Word-for-word repetition of the records below is needed, but only from the line holding "You are a computer-use" through the final line, with pictures excluded.
Start of Available records
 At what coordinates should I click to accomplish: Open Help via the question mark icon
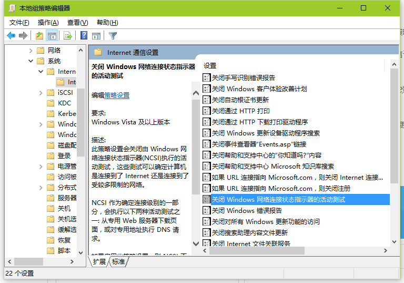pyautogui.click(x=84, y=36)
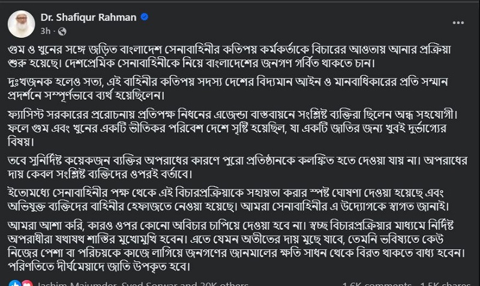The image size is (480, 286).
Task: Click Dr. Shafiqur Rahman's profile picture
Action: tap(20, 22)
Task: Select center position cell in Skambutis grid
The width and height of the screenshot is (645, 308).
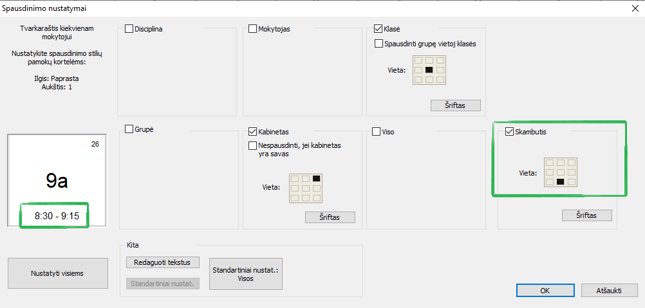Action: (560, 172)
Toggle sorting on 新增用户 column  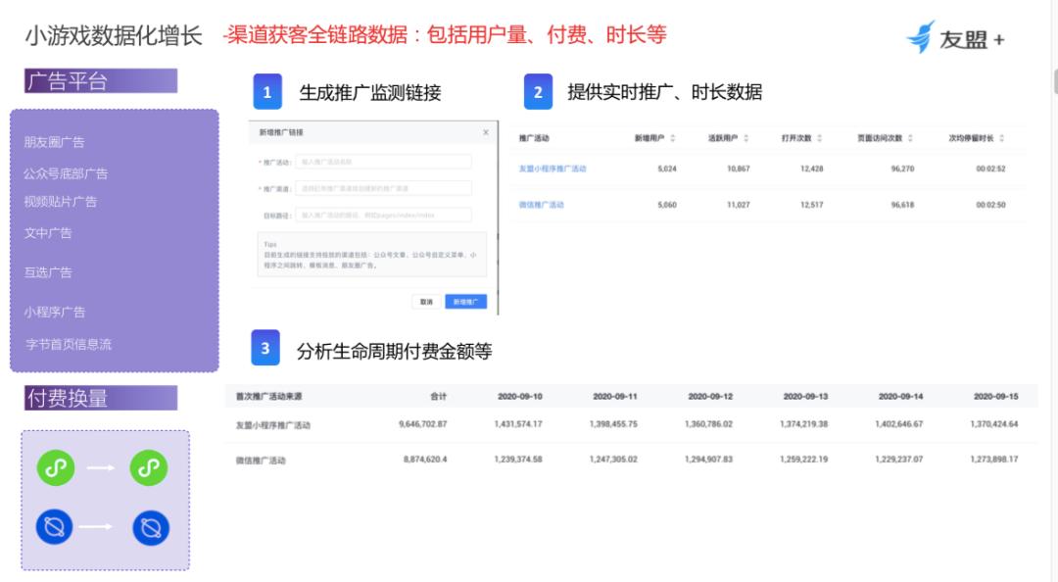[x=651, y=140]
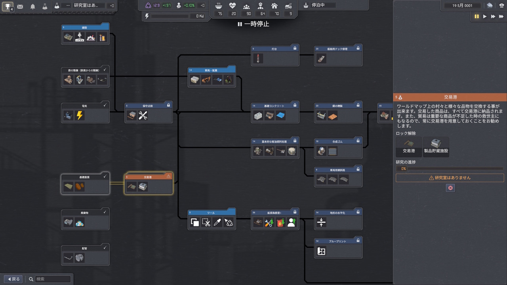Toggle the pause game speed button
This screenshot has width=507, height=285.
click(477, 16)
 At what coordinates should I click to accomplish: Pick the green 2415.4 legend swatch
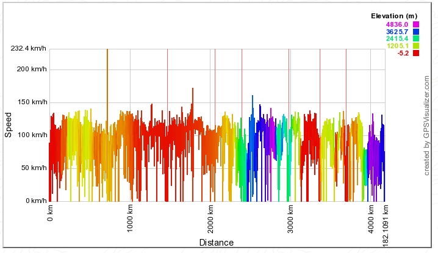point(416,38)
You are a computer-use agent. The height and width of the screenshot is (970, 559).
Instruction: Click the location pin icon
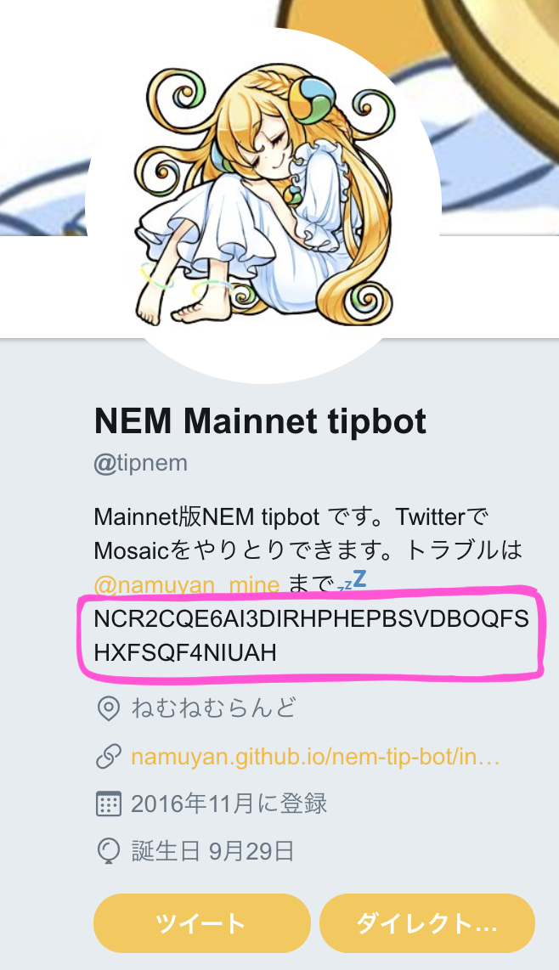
End of Available records
__Result for this exercise__:
You are a computer-use agent. The height and width of the screenshot is (970, 559).
Instruction: Click the location pin icon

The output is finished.